* [WHAT IS ASKED] In the records below, reproduce word for word everything from the line containing "You are a GUI" down to the line containing "2370x538 pixels.", both of those lines included, and nothing else.

* [TASK MATERIAL]
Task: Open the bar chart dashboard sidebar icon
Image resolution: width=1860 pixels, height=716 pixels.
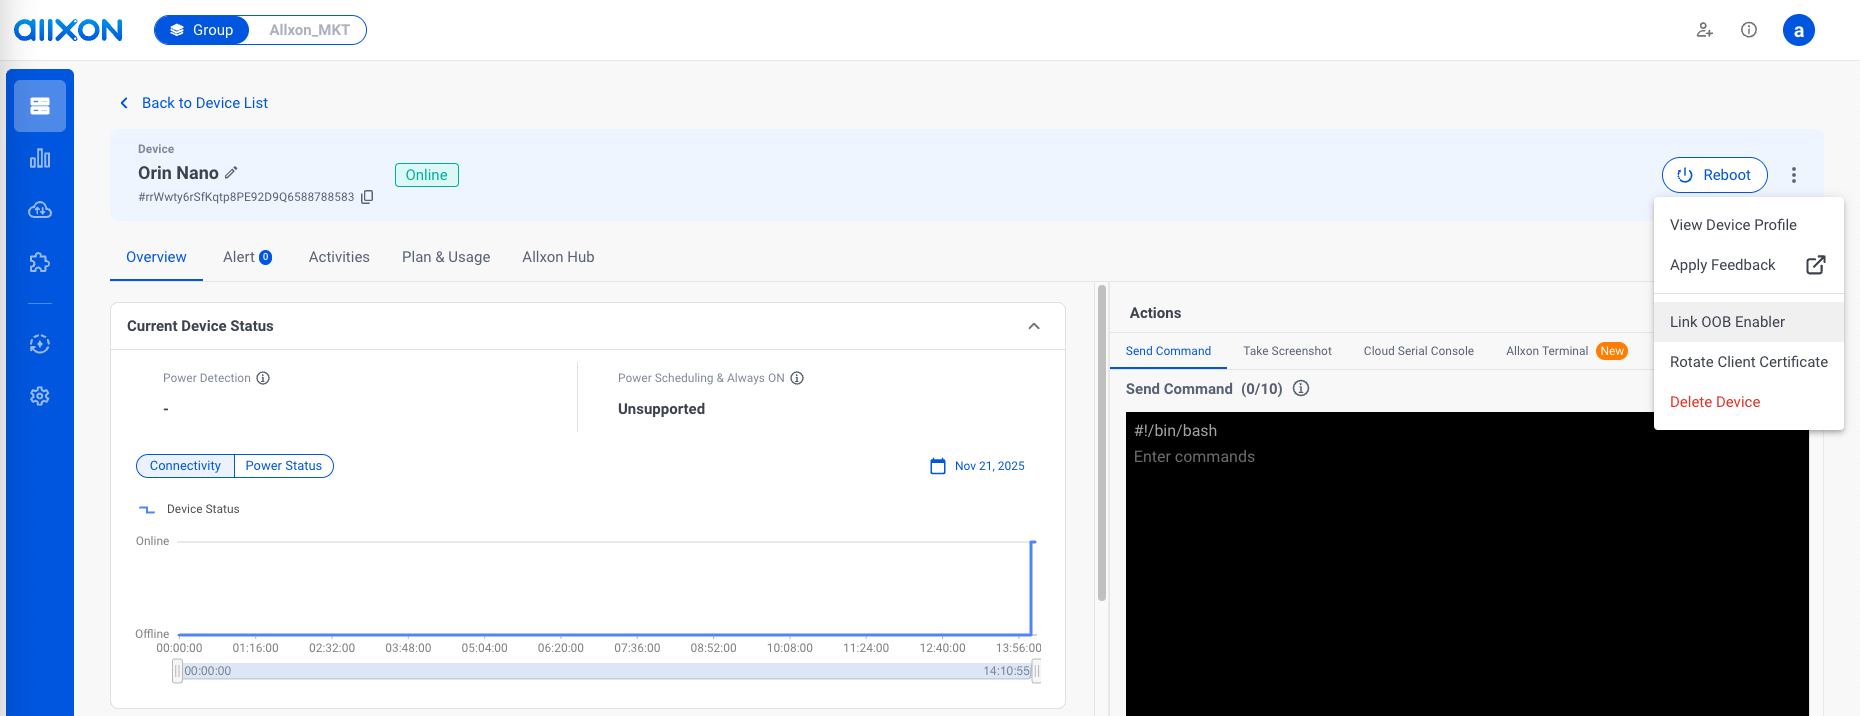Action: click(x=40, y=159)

==

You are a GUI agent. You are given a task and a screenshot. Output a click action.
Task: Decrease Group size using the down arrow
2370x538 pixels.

--

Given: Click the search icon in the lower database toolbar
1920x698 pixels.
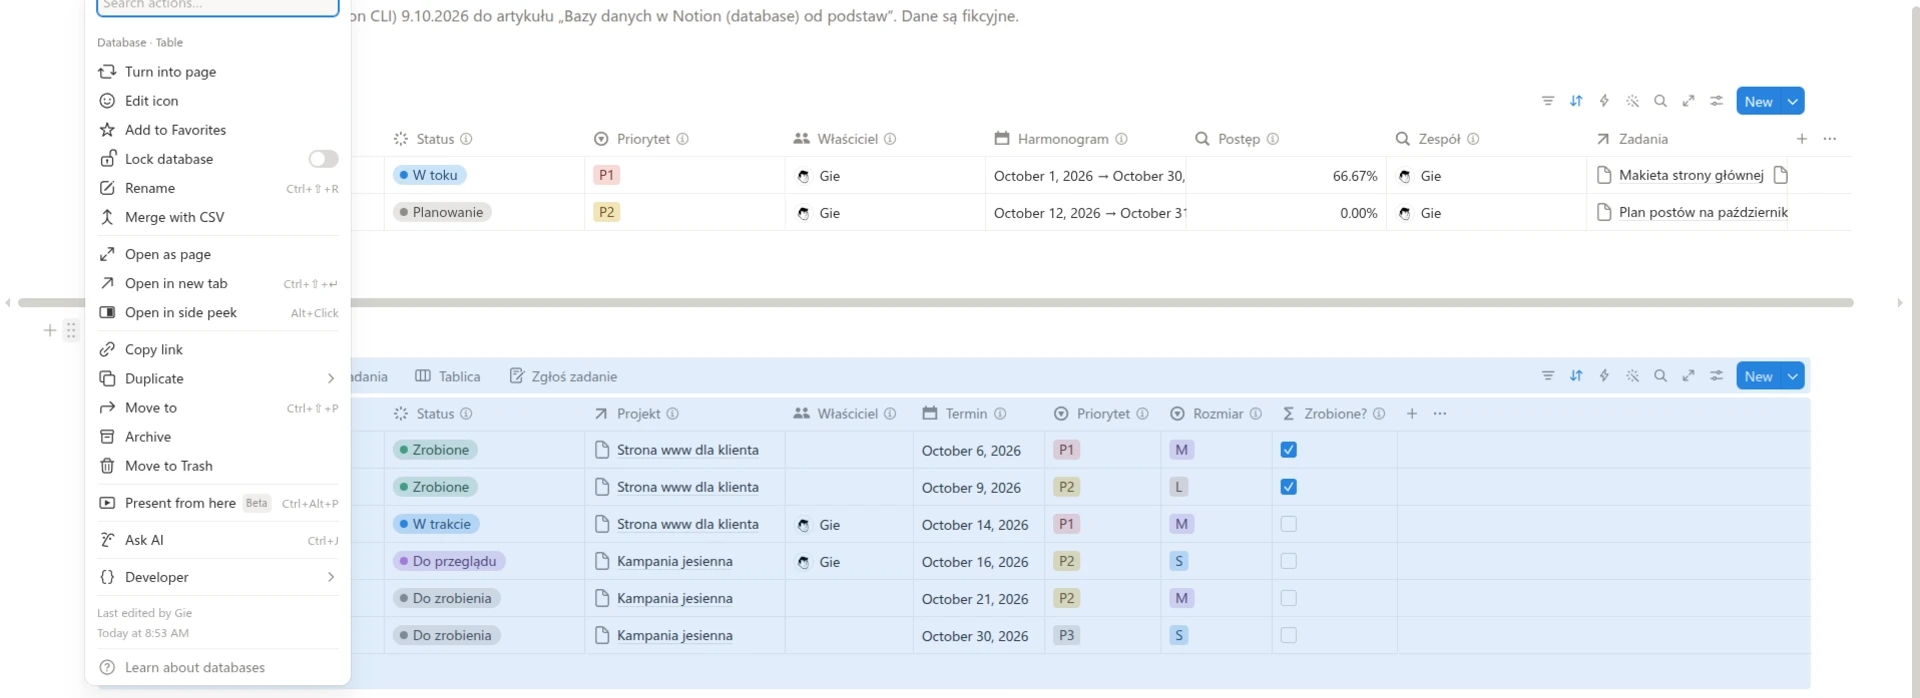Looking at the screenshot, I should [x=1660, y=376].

* [WRITTEN ANSWER]
You are a GUI agent. You are given a task and a screenshot. Output a click action.
Task: Decrease Group size using the down arrow
2370x538 pixels.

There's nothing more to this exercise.